Minimization using Ipopt with an interface like
:py:func:`scipy.optimize.minimize`.
Differences compared to :py:func:`scipy.optimize.minimize` include:
- A different default `method`: when `method` is not provided, Ipopt is
used to solve the problem.
- Support for parameter `kwargs`: additional keyword arguments to be
passed to the objective function, constraints, and their derivatives.
- Lack of support for `callback` and `hessp` with the default `method`.
This function can be used to solve general nonlinear programming problems
of the form:
.. math::
\min_ {x \in R^n} f(x)
subject to
.. math::
g_L \leq g(x) \leq g_U
x_L \leq x \leq x_U
where :math:`x` are the optimization variables, :math:`f(x)` is the
objective function, :math:`g(x)` are the general nonlinear constraints,
and :math:`x_L` and :math:`x_U` are the upper and lower bounds
(respectively) on the decision variables. The constraints, :math:`g(x)`,
have lower and upper bounds :math:`g_L` and :math:`g_U`. Note that equality
constraints can be specified by setting :math:`g^i_L = g^i_U`.
Parameters
----------
fun : callable
The objective function to be minimized: ``fun(x, *args, **kwargs) ->
float``.
x0 : array-like, shape(n, )
Initial guess. Array of real elements of shape (n,),
where ``n`` is the number of independent variables.
args : tuple, optional
Extra arguments passed to the objective function and its
derivatives (``fun``, ``jac``, and ``hess``).
kwargs : dictionary, optional
Extra keyword arguments passed to the objective function and its
derivatives (``fun``, ``jac``, ``hess``).
method : str, optional
If unspecified (default), Ipopt is used.
:py:func:`scipy.optimize.minimize` methods can also be used.
jac : callable, optional
The Jacobian (gradient) of the objective function:
``jac(x, *args, **kwargs) -> ndarray, shape(n, )``.
If ``None``, SciPy's ``approx_fprime`` is used.
hess : callable, optional
The Hessian of the objective function:
``hess(x) -> ndarray, shape(n, )``.
If ``None``, the Hessian is computed using IPOPT's numerical methods.

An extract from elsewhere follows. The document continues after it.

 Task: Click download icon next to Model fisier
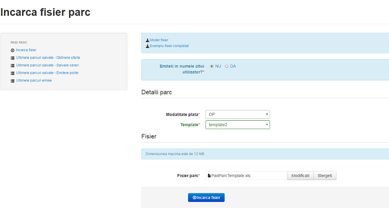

hessp : callable, optional
If `method` is one of the SciPy methods, this is a callable that
produces the inner product of the Hessian and a vector. Otherwise, an
error will be raised if a value other than ``None`` is provided.
bounds : sequence of shape(n, ) or :py:class:`scipy.optimize.Bounds`, optional
Simple bounds on decision variables. There are two ways to specify the
bounds:
1. Instance of :py:class:`scipy.optimize.Bounds` class.
2. Sequence of ``(min, max)`` pairs for each element in `x`. Use
``None`` to specify an infinite bound (i.e., no bound).
constraints : {Constraint, dict}, optional
Linear or nonlinear constraint specified by a dictionary,
:py:class:`scipy.optimize.LinearConstraint`, or
:py:class:`scipy.optimize.NonlinearConstraint`.
See :py:func:`scipy.optimize.minimize` for more information. Note that
the Jacobian of each constraint corresponds to the ``'jac'`` key and
must be a callable function with signature ``jac(x) -> {ndarray,
coo_array}``. If the constraint's value of ``'jac'`` is ``True``, the
constraint function ``fun`` must return a tuple ``(con_val, con_jac)``
consisting of the evaluated constraint ``con_val`` and the evaluated
Jacobian ``con_jac``.
tol : float, optional (default=1e-8)
The desired relative convergence tolerance, passed as an option to
Ipopt. See [1]_ for details.
options : dict, optional
A dictionary of solver options.
When `method` is unspecified (default: Ipopt), the options
``disp`` and ``maxiter`` are automatically mapped to their Ipopt
equivalents ``print_level`` and ``max_iter``, and ``eps`` is used to
control the step size of finite difference gradient and constraint
Jacobian approximations. All other options are passed directly
to Ipopt. See [1]_ for details.
For other values of `method`, `options` is passed to the SciPy solver.
See [2]_ for details.
callback : callable, optional
This argument is ignored by the default `method` (Ipopt).
If `method` is one of the SciPy methods, this is a callable that is
called once per iteration. See [2]_ for details.
References
----------
.. [1] COIN-OR Project. "Ipopt: Ipopt Options".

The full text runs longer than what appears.